• Passage provided
★ ★ ★ ★
IS Case 389: Hydrosalpinx
2009 URMC Imaging Sciences
Publication Date: 2010-03-09
Patient is a 29-year-old female with abdominal pain.
Ultrasound revealed markedly dilated tortuous right fallopian tube containing fluid with debris (Figs. 1&2). Ultrasound also showed string on bead sign (Fig. 3). Dilated tube also seen on CT (FIg. 4) and hysterosalpingogram (Fig. 5).
Salpingitis is the most important cause for obliteration of the fimbriated end of the tube, which leads to hydrosalpinx. Other etiologies include fallopian tube tumor, endometriosis and adhesion from prior surgery.
★ ★ ★ ★
• Data extract
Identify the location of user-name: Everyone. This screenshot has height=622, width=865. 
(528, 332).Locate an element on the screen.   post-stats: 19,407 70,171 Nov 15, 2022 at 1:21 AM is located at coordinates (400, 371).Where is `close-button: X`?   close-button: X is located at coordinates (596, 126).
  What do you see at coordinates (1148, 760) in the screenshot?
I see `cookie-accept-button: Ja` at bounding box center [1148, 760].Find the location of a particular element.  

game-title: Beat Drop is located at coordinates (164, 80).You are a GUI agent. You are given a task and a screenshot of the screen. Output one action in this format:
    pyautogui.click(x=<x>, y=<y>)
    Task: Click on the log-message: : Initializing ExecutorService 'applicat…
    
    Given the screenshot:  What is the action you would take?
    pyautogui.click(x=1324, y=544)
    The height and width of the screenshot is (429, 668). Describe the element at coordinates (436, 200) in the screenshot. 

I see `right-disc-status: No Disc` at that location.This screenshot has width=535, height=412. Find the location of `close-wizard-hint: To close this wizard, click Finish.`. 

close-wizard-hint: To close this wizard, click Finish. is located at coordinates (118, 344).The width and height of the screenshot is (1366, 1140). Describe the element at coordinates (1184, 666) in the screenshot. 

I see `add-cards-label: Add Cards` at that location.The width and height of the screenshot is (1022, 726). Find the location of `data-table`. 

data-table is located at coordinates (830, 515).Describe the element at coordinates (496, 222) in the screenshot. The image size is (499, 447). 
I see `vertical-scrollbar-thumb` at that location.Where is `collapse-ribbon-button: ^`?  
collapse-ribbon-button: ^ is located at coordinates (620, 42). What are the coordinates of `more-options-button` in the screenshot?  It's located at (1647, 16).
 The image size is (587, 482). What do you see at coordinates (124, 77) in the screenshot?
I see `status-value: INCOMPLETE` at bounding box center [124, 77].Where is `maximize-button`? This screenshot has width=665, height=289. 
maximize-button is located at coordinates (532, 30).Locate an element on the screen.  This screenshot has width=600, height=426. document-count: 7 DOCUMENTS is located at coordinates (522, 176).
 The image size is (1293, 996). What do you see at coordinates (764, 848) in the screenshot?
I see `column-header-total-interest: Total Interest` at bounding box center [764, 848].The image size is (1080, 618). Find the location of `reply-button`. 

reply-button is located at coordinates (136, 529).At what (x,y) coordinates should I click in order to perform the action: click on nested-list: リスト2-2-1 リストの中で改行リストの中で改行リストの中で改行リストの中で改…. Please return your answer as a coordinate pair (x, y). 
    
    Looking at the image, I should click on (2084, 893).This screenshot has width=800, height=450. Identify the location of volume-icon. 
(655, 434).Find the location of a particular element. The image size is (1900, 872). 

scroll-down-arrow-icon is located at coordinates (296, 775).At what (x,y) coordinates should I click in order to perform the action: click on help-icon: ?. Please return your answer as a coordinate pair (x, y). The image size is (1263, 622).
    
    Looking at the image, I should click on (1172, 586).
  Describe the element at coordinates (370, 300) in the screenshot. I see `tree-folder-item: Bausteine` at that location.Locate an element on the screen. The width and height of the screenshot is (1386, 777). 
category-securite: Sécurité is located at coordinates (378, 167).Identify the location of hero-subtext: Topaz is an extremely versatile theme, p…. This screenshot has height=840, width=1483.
★ ★ ★ ★
• Prompt A
In the hydrosalpinx case above, what is the most important cause of obliteration of the fimbriated end of the tube?
• Prompt B
Please extend the hydrosalpinx case text above, starting after its final sentence.

• Written response A
Salpingitis.

• Written response B
Transvaginal sonography recognizes the dilated fluid-filled fallopian tube by its tubular shape, somewhat folded configuration, and well-defined echogenic walls. The dilated tube can be distinguished from a fluid-filled bowel loop by the lack of peristalsis. Low level internal echos may be seen within the fluid-filled tube as a result of pus (pyosalpinx), and a fluid-pus level may occasionally be seen. Anechoic fluid within the tube indicates hydrosalpinx. A thickened tubal wall (5mm or more) is indicative of acute disease. Three appearances of tubal wall structure can be seen: (a) 'cogwheel' sign, defined as an anechoic cogwheel-shaped stricture visible in the cross-section of the tube with thick walls, which is seen mainly in acute disease; (b) 'beads on a string' sign defined as hyperechoic mural nodule measuring about 2-3mm and seen on the cross-section of the the fluid filled distended tube. This is due to degenerated and flattened endosalpingeal fold remnants and is seen only in chronic disease; and (c) incomplete septa, seen frequently in both acute and chronic disease.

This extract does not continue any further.